» **Text segment**:
•••••

Creating new work is only possible, Hewett notes, if Lxs Dxs can access free rehearsal space—as they did when preparing for CounterPulse’s gala. “It’s hard to meet weekly when we don’t have our own space,” she says. And at this point, it’s just not a financial possibility for the collaborative: “That would require us paying for space and then not being able to pay ourselves for the time.” Bay Area rehearsal spaces cost about $15 to $20 an hour.

The support of organizations like CounterPulse has been a major part of Hewett’s Bay Area career. In addition to collaborating with Reyes during his Performing Diaspora residency, Hewett was awarded the Edge residency, CounterPulse’s commissioning program for contemporary choreographers. That residency culminated in her production /soft/c/ in April 2019, for which Hewett received a $700 co-production grant from the dance company FACT/SF. Charles Slender-White, FACT/SF’s artistic director, later invited her to join his nascent fiscal sponsorship program.

Hewett at home in Oakland.
Hewett at home in Oakland. (Graham Holoch/KQED)

With fiscal sponsorship, Hewett is eligible to apply for funds only available to nonprofits. In the future, if Hewett receives grants through FACT/SF, the organization will take five percent of all awarded money as an administrative fee. (Other local fiscal sponsorship programs, like Dancers’ Group and Intersection for the Arts, take ten percent.)

•••••

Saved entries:
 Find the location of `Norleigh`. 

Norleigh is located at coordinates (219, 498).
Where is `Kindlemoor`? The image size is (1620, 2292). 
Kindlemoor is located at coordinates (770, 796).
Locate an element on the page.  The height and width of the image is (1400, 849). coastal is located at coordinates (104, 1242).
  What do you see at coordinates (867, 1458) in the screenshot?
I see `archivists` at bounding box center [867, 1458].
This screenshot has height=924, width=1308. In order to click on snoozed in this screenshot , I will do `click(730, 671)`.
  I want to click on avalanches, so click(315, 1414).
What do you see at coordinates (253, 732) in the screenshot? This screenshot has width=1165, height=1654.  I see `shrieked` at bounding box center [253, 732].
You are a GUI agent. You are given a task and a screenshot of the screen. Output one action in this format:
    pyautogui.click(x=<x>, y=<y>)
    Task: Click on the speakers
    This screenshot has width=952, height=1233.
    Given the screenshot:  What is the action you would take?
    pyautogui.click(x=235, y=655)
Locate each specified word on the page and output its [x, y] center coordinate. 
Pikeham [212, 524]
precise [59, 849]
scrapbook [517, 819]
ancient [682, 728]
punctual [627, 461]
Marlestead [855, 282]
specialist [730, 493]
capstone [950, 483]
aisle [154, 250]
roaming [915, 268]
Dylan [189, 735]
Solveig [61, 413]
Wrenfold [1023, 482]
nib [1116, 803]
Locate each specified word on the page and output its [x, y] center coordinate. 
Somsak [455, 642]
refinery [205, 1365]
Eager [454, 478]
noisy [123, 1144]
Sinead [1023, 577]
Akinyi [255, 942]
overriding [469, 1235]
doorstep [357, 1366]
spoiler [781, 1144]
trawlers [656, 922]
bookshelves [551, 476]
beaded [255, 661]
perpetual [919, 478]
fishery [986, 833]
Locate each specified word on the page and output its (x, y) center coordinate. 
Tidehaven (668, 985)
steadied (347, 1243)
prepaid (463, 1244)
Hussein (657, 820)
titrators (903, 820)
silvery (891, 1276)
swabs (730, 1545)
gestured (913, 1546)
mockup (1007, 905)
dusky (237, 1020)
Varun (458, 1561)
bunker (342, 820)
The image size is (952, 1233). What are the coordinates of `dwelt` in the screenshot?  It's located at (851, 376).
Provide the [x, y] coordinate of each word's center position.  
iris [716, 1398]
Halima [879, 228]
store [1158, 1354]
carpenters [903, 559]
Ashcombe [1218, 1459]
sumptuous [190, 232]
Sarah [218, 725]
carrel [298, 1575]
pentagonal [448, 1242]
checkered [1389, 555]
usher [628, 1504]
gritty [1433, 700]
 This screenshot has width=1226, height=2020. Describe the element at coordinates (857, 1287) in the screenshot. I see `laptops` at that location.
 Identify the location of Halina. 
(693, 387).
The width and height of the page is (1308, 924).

•••••

» **Problems and tasks**:
a. Translate this sentence from the passage on Hewett into Spanish: "Bay Area rehearsal spaces cost about $15 to $20 an hour."
b. Reproduce the passage on Hewett between "The support of" and "fiscal sponsorship program.", inclusive.
These records stand apart from the passage on Hewett.

» **Results of the exercise**:
a. Los espacios de ensayo en el Área de la Bahía cuestan alrededor de 15 a 20 dólares la hora.

b.
The support of organizations like CounterPulse has been a major part of Hewett’s Bay Area career. In addition to collaborating with Reyes during his Performing Diaspora residency, Hewett was awarded the Edge residency, CounterPulse’s commissioning program for contemporary choreographers. That residency culminated in her production /soft/c/ in April 2019, for which Hewett received a $700 co-production grant from the dance company FACT/SF. Charles Slender-White, FACT/SF’s artistic director, later invited her to join his nascent fiscal sponsorship program.